Campbell testified his Dodge Ram 1500 truck was damaged on August 14, 2012 at
Normandy Court, with a hole about the size of a screwdriver punched below the door lock on the
driver’s side and a broken steering column and ignition cylinder, with damage totaling $1,270.
Timlin, who lived in a condominium near Normandy Court, testified that on August 14,
2012, her 2001 Chrysler Sebring had the ignition switch removed from the steering column and
laid on her car seat. Her door lock had also been pried out. Damage to her car totaled about
$1,500.
King testified his 2010 Chevrolet Impala was broken into on August 14, 2012, at
Normandy Court with a screwdriver, resulting in damage to his door lock and his door: “My
driver’s side door had got -- they had, I guess, used a screw driver or whatever and popped the
lock on it.” King testified his TomTom GPS and his Bible were taken from the car.

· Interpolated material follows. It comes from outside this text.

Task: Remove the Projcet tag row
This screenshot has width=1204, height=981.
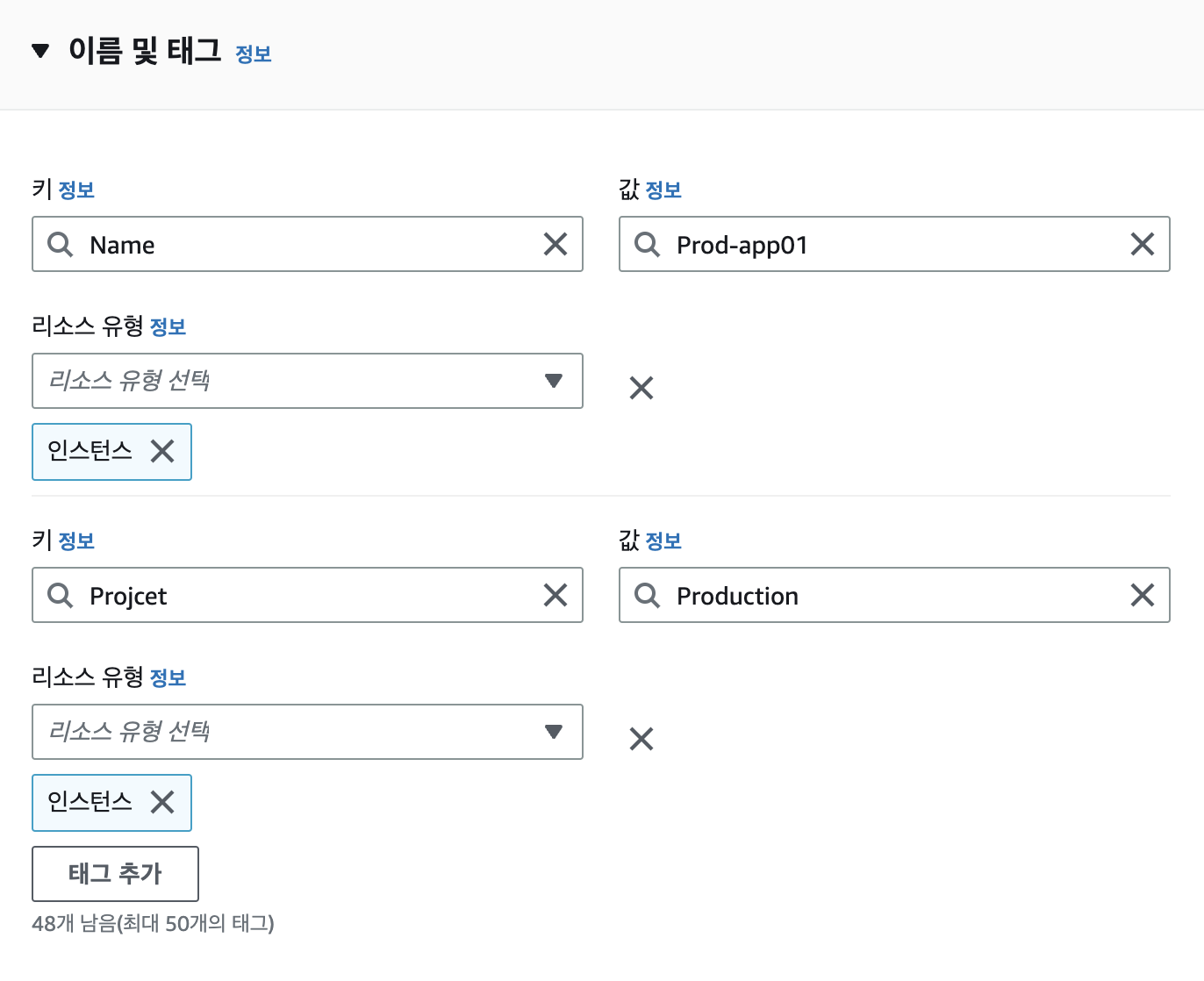Action: pos(641,739)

Appellant was the only witness to testify on his own behalf. At trial, he admitted he
knew the Grand Prix was stolen. He also admitted he wore the white gloves to wipe his
fingerprints off the steering wheel. He admitted to tampering with cars on many occasions.
The jury found Appellant guilty of resisting arrest and the three counts of first-degree
tampering, and acquitted Appellant of the assault charge. The jury was deadlocked on the
murder charge, so the trial court declared a mistrial on that charge and entered judgment in
accordance with the jury’s verdicts on the remaining counts.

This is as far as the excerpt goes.